:: TASK INSTRUCTIONS ::
Transcribe exactly, and only, the lines running from the one that contains "Task: Minimize the terminal window" through the last line of the material. No pictures.

- - -

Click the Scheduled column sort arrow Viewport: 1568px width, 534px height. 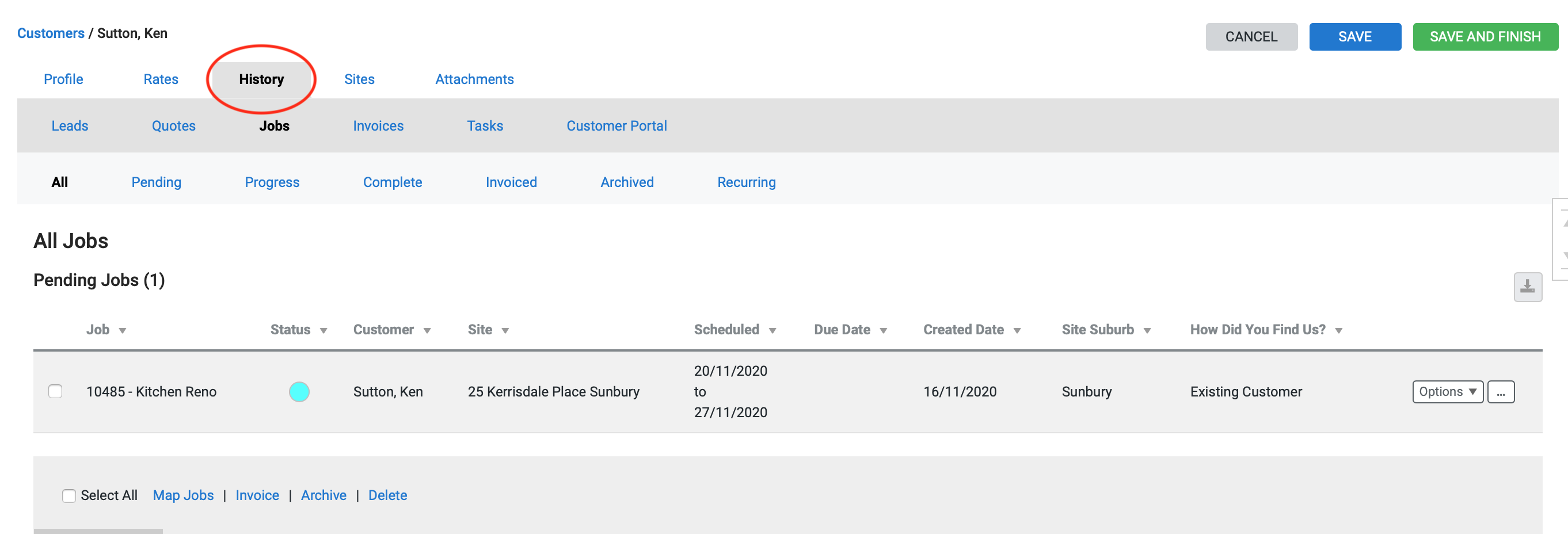(x=772, y=331)
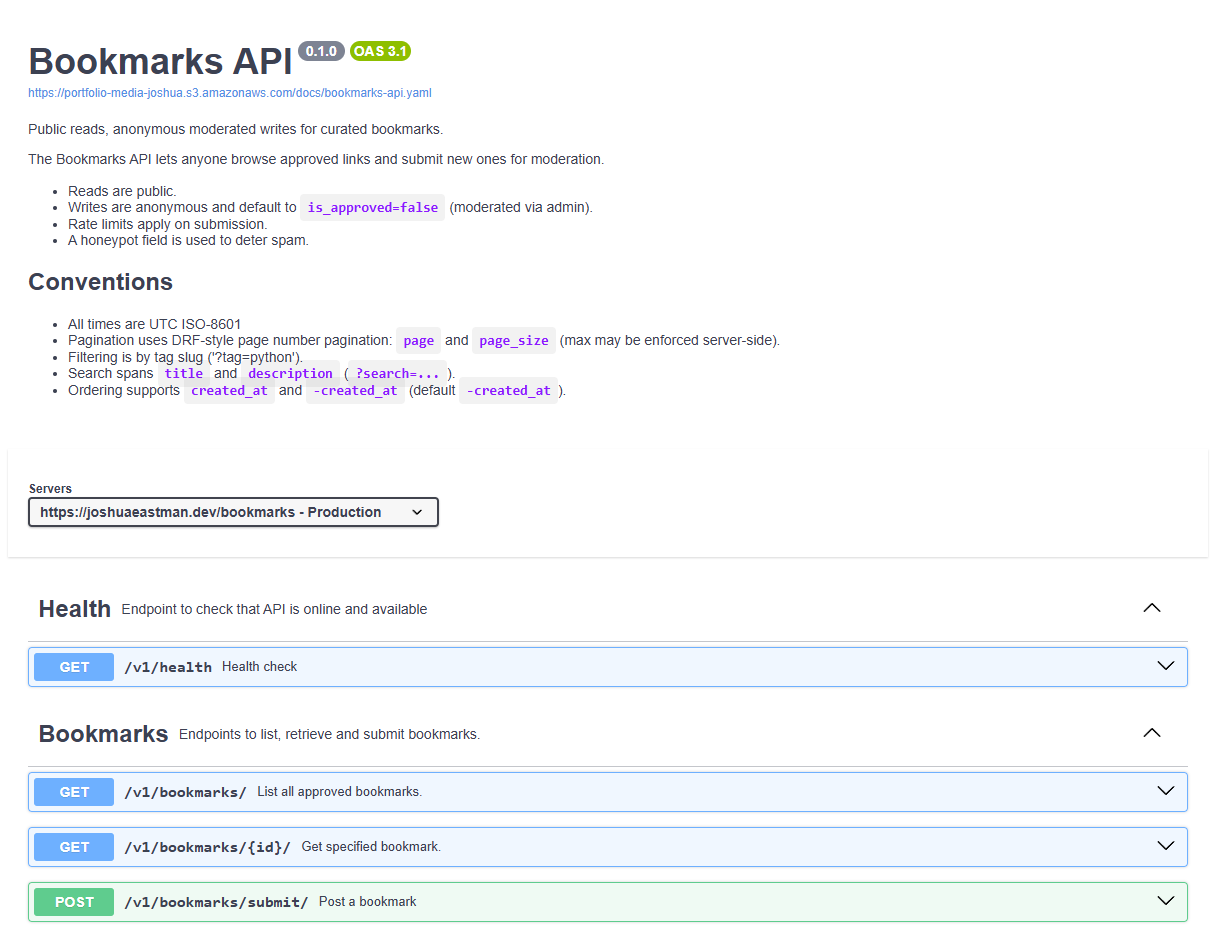Click the OAS 3.1 version badge

click(x=380, y=51)
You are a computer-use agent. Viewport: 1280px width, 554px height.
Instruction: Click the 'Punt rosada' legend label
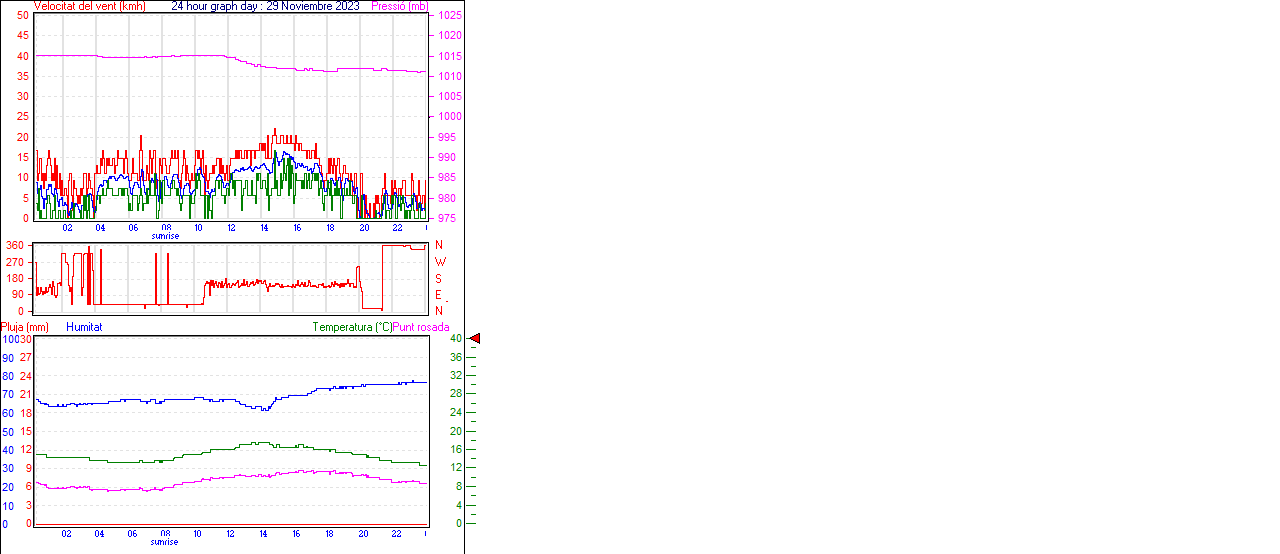(421, 327)
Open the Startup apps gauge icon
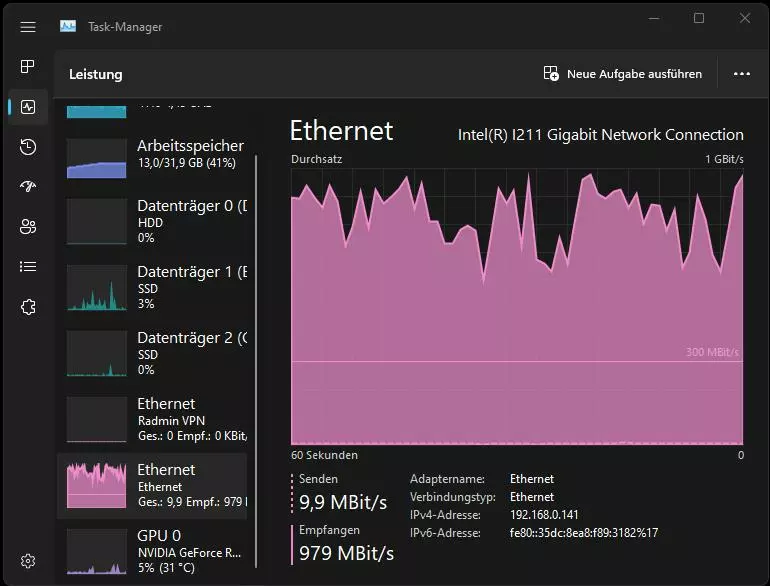This screenshot has height=586, width=770. click(x=28, y=186)
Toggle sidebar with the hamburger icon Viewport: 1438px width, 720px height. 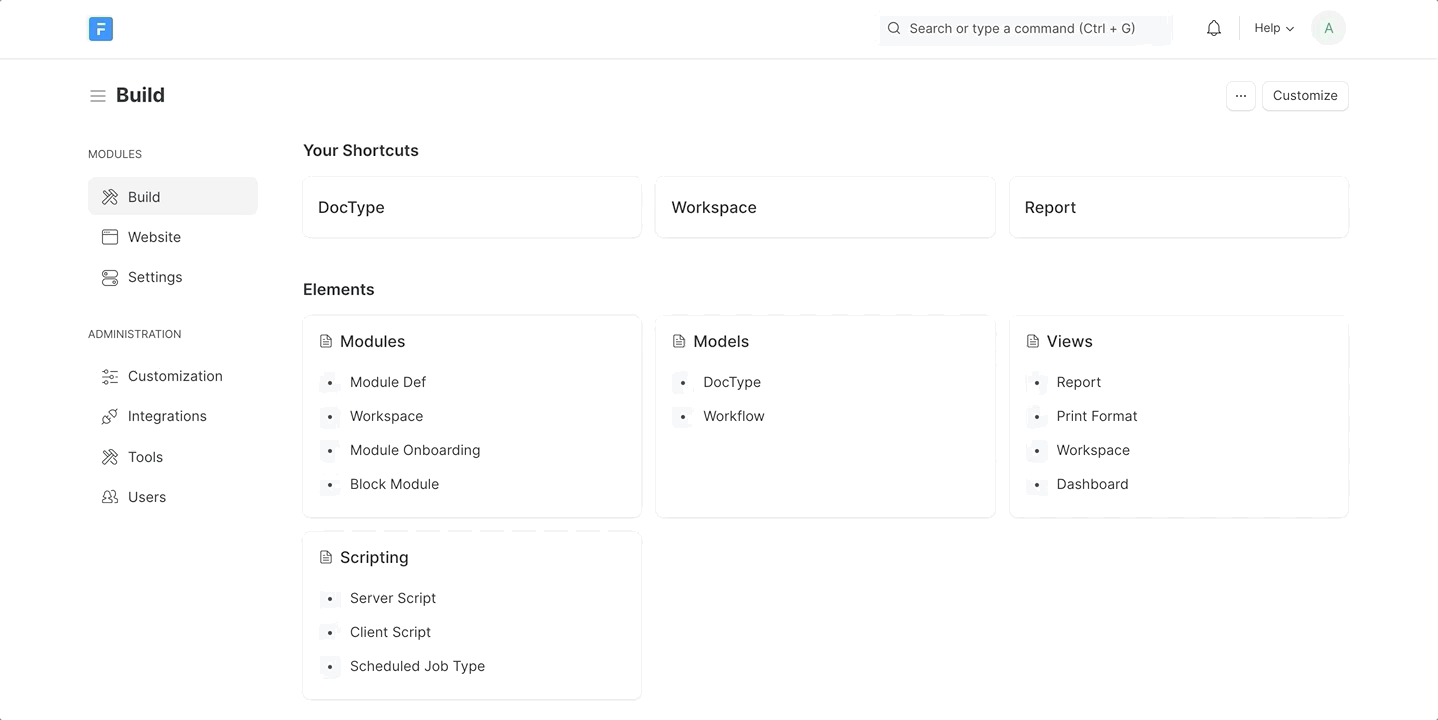coord(98,96)
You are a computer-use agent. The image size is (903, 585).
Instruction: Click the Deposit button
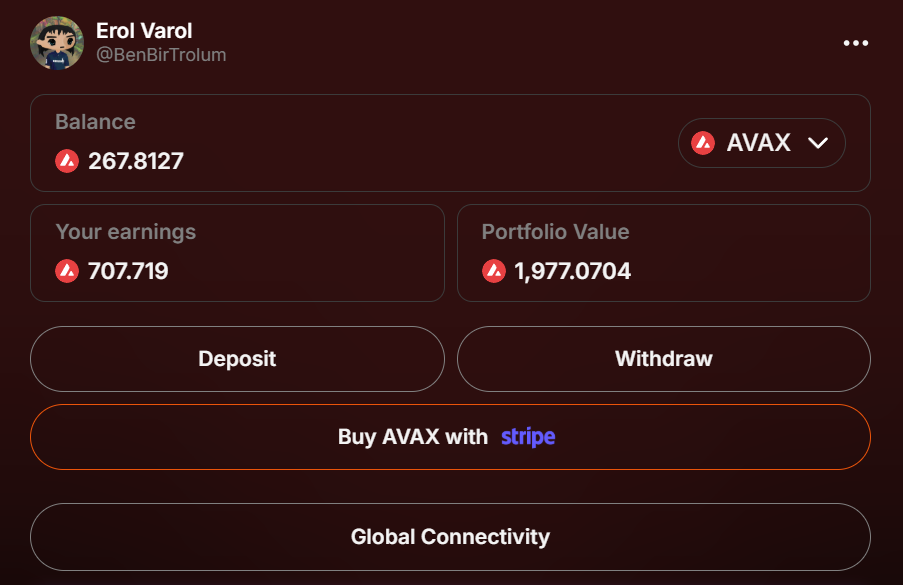(237, 359)
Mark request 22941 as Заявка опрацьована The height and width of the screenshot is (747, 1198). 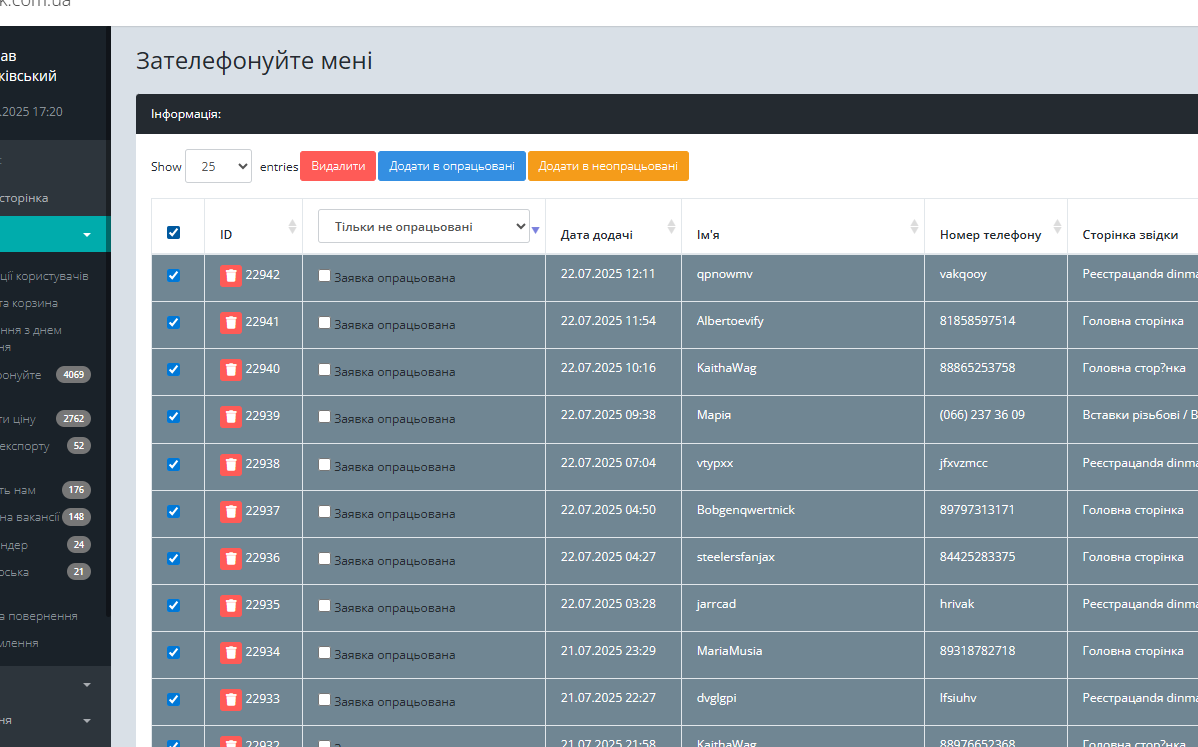[324, 323]
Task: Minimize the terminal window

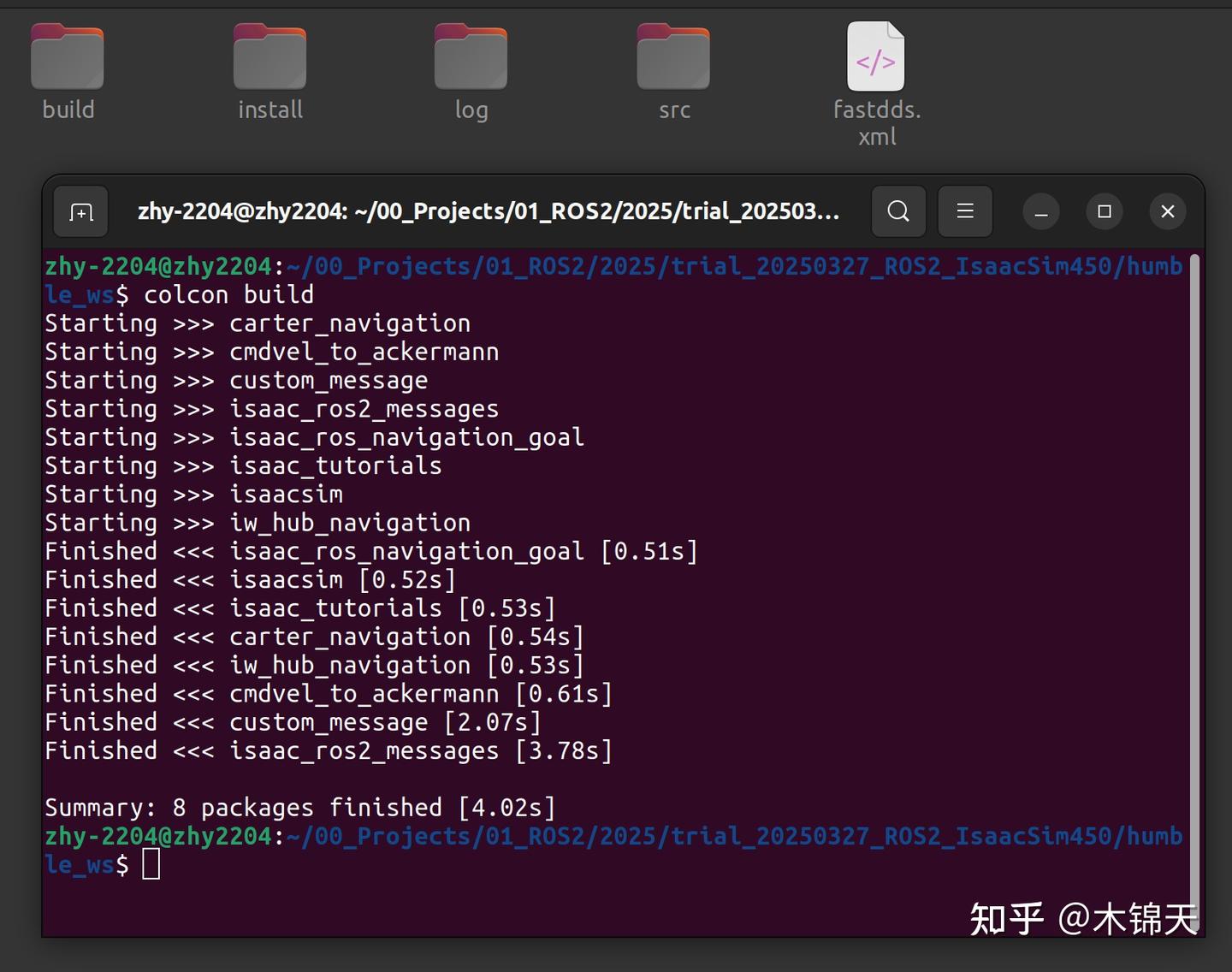Action: point(1041,211)
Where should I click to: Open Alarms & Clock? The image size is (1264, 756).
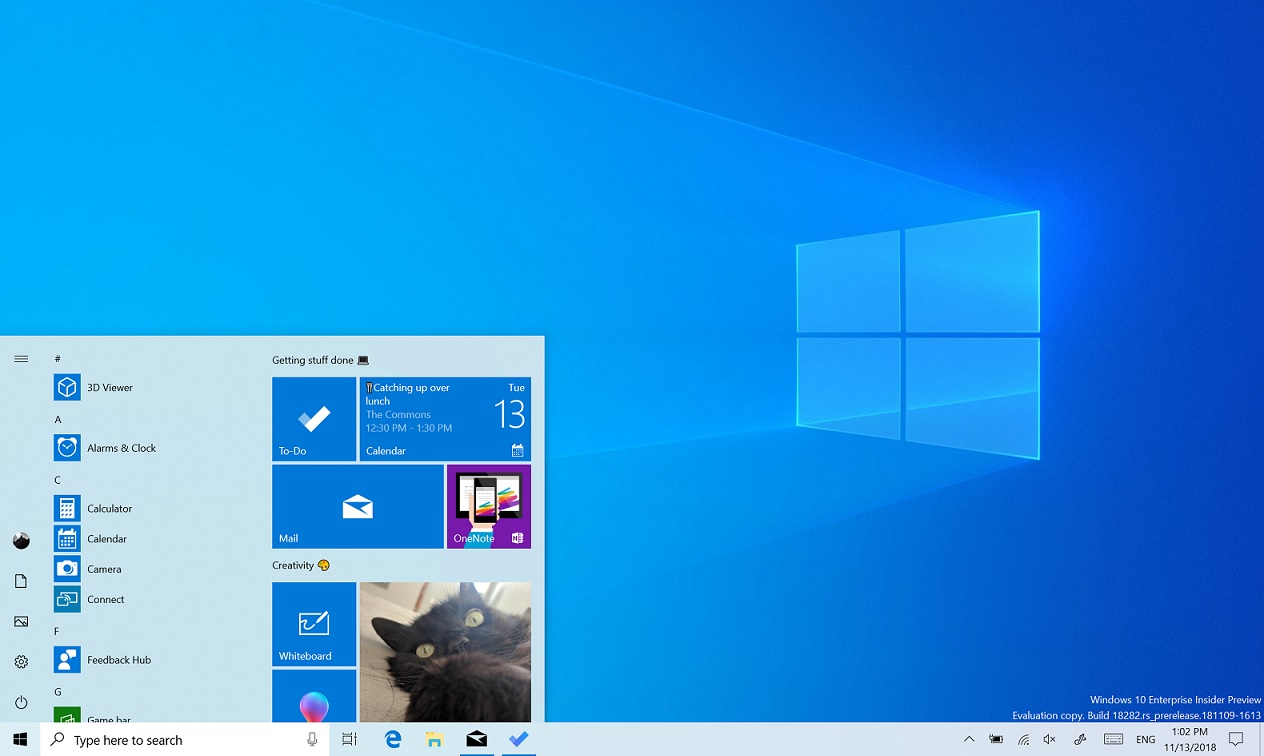(120, 447)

- - -

:: RESPONSE TO THE TASK ::
Task: Minimize the terminal window

Action: point(1041,211)
Where should I click to: Open Alarms & Clock? The image size is (1264, 756).
(120, 447)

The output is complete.